Image Caption Generator with CNN & LSTM

8 min readMar 19, 2021

What is Image Caption Generator?

Image caption generator is a task that involves computer vision and natural language processing concepts to recognize the context of an image and describe them in a natural language like English.

The objective of our project is to learn the concepts of a CNN and LSTM model and build a working model of Image caption generator by implementing CNN with LSTM.

In this Python project, we will be implementing the caption generator using CNN (Convolutional Neural Networks) and LSTM (Long short term memory). The image features will be extracted from Xception which is a CNN model trained on the imagenet dataset and then we feed the features into the LSTM model which will be responsible for generating the image captions.

Data-set Used

Thanks to Jason Brownlee for providing a direct link to download the dataset (Size: 1GB).

Pre-requisites

This project requires good knowledge of Deep learning, Python, working on Jupyter notebooks, Keras library, Numpy, and Natural language processing.

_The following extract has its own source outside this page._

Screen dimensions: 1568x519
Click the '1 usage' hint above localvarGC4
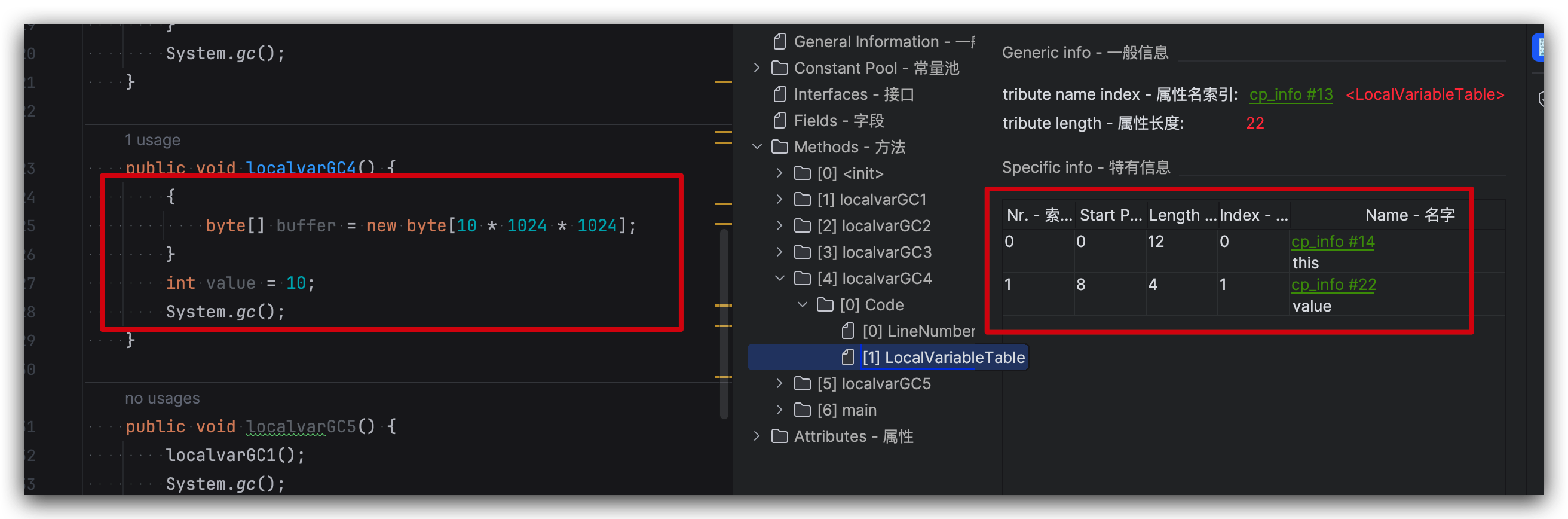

Make sure you have installed all the following necessary libraries:

pip install tensorflow
keras
pillow
numpy
tqdm
jupyterlab

What is CNN?

Convolutional Neural networks are specialized deep neural networks which can process the data that has input shape like a 2D matrix. Images are easily represented as a 2D matrix and CNN is very useful in working with images.

CNN is basically used for image classifications and identifying if an image is a bird, a plane or Superman, etc.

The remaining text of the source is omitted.